🤖 AI Summary
This work addresses the construction of quantum convolutional codes with prescribed minimum distance, low memory overhead, and sparse stabilizers. To this end, it introduces difference triangle sets (DTS) into the design of quantum convolutional codes for the first time: a classical self-orthogonal convolutional code is employed to generate the X(D) part, while the Z(D) component is constructed via the reflection indices of a DTS to satisfy the symplectic orthogonality condition. This approach yields an explicit and tunable framework that rigorously guarantees the desired minimum distance. Experimental results demonstrate that the proposed method can flexibly generate quantum convolutional codes of various rates, exhibiting both effectiveness and practicality.
📝 Abstract
In this paper, we introduce a construction of quantum convolutional codes (QCCs) based on difference triangle sets (DTSs).

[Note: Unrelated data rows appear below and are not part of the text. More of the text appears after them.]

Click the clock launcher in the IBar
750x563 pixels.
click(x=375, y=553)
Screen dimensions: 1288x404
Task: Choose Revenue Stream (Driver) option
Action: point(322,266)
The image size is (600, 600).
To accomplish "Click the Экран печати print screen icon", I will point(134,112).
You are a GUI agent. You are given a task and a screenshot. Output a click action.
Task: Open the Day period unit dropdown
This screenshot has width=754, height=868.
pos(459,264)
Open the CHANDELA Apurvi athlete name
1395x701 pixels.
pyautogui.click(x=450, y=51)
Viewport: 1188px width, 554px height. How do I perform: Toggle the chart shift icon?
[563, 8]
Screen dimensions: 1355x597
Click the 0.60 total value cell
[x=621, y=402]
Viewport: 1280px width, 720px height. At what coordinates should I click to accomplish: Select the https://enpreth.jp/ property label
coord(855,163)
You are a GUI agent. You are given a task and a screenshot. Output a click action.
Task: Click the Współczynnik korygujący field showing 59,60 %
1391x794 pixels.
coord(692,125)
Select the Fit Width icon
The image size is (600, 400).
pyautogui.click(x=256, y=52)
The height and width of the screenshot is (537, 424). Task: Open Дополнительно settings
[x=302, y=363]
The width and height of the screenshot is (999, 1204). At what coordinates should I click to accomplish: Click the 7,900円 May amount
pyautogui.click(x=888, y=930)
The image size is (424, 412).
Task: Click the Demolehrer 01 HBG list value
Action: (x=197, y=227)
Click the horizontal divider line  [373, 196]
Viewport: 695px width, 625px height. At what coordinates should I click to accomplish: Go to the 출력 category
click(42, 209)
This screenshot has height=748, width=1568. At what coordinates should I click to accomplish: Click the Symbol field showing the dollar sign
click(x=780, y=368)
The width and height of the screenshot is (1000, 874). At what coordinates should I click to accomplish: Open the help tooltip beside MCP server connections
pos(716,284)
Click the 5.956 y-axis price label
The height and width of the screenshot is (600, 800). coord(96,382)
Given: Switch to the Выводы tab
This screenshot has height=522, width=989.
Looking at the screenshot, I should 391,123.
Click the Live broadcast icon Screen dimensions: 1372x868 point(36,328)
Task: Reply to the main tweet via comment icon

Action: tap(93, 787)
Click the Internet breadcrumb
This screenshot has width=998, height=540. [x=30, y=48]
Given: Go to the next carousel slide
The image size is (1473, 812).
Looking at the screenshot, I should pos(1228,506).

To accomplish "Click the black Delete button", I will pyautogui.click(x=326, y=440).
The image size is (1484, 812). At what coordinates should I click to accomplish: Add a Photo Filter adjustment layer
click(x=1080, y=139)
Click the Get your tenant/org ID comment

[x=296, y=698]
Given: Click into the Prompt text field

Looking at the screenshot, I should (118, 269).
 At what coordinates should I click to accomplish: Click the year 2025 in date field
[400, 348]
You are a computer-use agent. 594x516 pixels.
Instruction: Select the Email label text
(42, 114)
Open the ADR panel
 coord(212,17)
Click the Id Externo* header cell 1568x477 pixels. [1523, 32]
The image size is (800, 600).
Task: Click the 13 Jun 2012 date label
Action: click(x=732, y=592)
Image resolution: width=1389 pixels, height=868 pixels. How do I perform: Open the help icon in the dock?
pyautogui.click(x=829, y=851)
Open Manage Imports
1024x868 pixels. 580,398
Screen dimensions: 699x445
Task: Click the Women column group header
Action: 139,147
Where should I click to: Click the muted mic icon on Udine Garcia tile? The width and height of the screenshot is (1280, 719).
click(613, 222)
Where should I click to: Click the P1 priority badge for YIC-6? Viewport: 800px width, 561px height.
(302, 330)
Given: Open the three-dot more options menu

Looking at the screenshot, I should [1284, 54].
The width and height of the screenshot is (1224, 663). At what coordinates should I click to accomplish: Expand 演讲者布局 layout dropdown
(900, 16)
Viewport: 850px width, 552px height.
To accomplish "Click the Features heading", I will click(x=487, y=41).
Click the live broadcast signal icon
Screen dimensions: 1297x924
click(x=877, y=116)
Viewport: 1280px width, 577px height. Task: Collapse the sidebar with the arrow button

To construct QCCs, one must determine polynomial stabilizers $X(D)$ and $Z(D)$ that commute (symplectic orthogonality), while keeping the stabilizers sparse and encoding memory small. To construct Z(D), we show that one can use a reflection of the DTS indices of X(D), where X(D) corresponds to a classical convolutional self-orthogonal code (CSOC) constructed from strong DTS supports. The motivation of this approach is to provide a constructive design that guarantees a prescribed minimum distance. We provide numerical results demonstrating the construction for a variety of code rates.